Katie and Tommy at the drive-in movie

Parked in the very last row.

They're too busy holdin' on to one another

To even care about the show.

Later on, outside the Tastee Freeze

Tommy slips somethin' on her hand

He says, my high school ring will have to do

'Till I can buy a wedding band

Jack was leaving for the Academy not long after their senior prom. After the two had danced all night long Jack had pulled a ring on a chain out of his pocket.

Sara had looked at the gold band in awe. It had been his father's before he had passed away just after Jack's sixteenth birthday. His mother had given it to her son in hopes that he would wear it some day when he found someone he loved.
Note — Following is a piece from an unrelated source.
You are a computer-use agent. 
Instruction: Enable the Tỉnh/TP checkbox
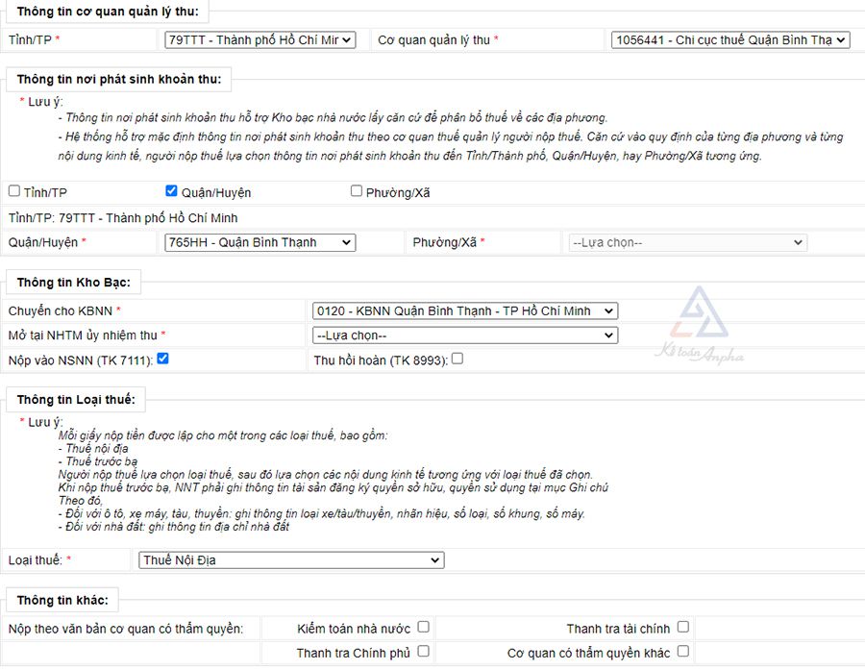tap(14, 191)
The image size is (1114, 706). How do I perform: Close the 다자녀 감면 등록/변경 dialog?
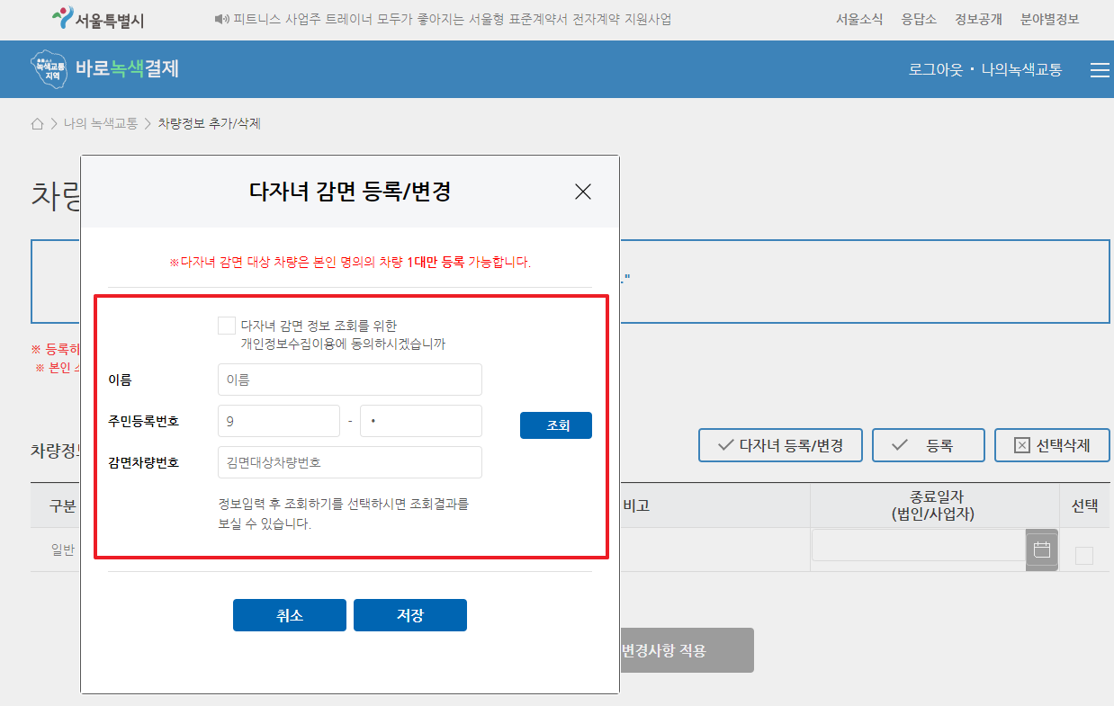coord(583,192)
Jack looked down blushing and shy. He knew Sara realized the significance of the ring. "Look, I just wanted to say that I'm going to the academy, and I don't want to get married until after I graduate, but I wanted to give you this. This way in a few years, maybe you could give it back and we could, you know…Get married."
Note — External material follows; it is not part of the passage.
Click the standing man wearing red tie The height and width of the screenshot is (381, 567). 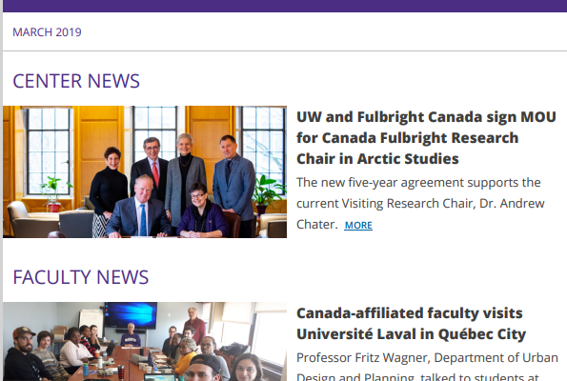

Sara beamed. "I'll wear it until you come back for it." She threw her arms around his broad shoulders.

"Umm could you not tell your dad. I think he might kill me." Jack smiled sheepishly.

"Sure, because he'd probably kill me too." She smiled. The one Jack was sure was just for him.
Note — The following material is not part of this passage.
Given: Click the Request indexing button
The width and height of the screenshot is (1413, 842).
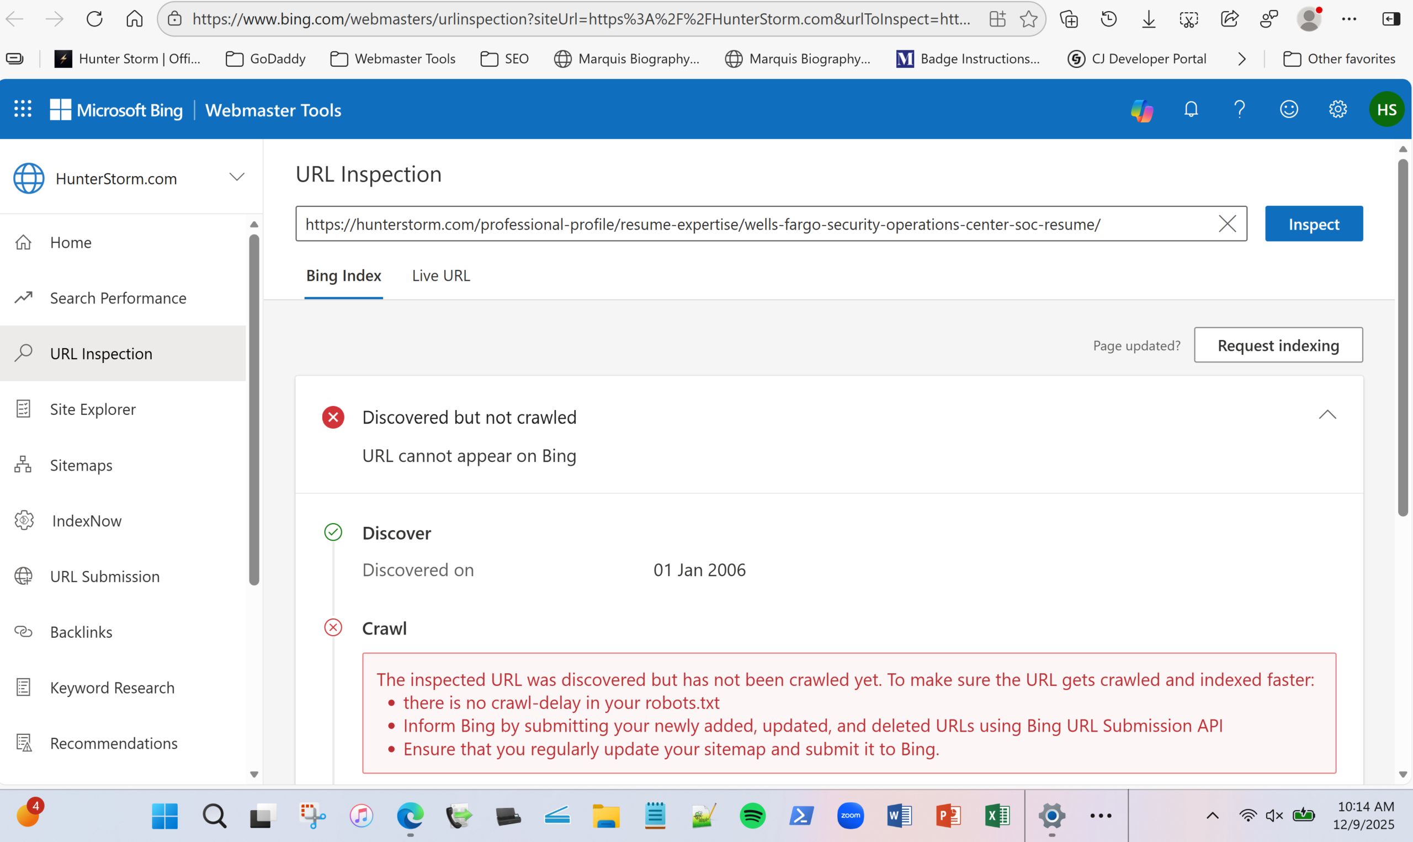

Jack twisted the gold band that rested in it's customary position on the ring finger of his left hand. Sara had dutifully worn it around her neck for four years. As soon as he graduated the academy they had officially become engaged and married only a few months after that.

Jack sighed. Sara had been in his life since he was ten years old and had moved to the area outside the windy city. What was he going to do without her?

Her daddy's waitin' up 'till half past twelve

When they come sneakin' up the walk.

He says, young lady, get on up to your room

While me and junior have a talk

Mama breaks in, says, don't lose your temper

It wasn't very long ago

When your yourself was just a hayseed plow boy

Who didn't have a row to hoe

They were sure that he wouldn't hear them. Unfortunately it wasn't to be. As the pair of young teens came in the back door hand in hand, late, her father stopped them.

She had tried to argue their point. They were almost adults now Jack was already eighteen and she wasn't far behind. But he had sent her up to her room and left Jack in the family room with her father. The young suitor was quaking in his boots.

The man had sat Jack down and lit into him for brining his daughter home past one in the morning, and didn't he realize that it wasn't proper for a young boy to do that.

Sitting in the car Jack smiled at that memory. It had been one of the few times he had well and truly been scared shitless. Sara's dad had seen the ring and demanded to know his intention. To which Jack had bluntly said he wanted to marry her and was promptly thrown out of the house.

Fortunately Sara had managed to talk some sense into her father and he didn't kill Jack at Church when he saw him the following Sunday but had rather sent obviously hostile looks the young man's way.

Jack listened as the song came to a close.

My daddy said

You wasn't worth a lick

When it came to brains

You got the short end of the stick

But he was wrong

And, honey, you are, too

Katie looks at Tommy

Like I still look at you

She's in love with the boy

What's meant to be will always find a way

She's gonna marry that boy some day

It wasn't until four years after that when Jack had graduated the Academy that Sara's father had grudgingly given Jack permission to marry Sara as well as a mumbled "I'm glad you made something of yourself, because heavens knows I don't know what she saw in you."

Leading up to the wedding Jack had slowly but surely won over the man's respect if not his approval that his baby girl was getting married and leaving.

It had been inevitable. They had known each other and been nearly inseparable for twelve years. They had married and had some great times. They had had Charlie, and despite the way Jack ached at the thought of his son he wouldn't have traded being a father for anything.

But Charlie had died, and now Sara was gone too.

Jack sighed again as he pulled into a grubby motel and asked for a room. Tomorrow he would go looking for someplace to live. Maybe a fixer-upper now that he had retired he was sure to have plenty of time on his hands.

Maybe he reflected his happiness wasn't meant to be.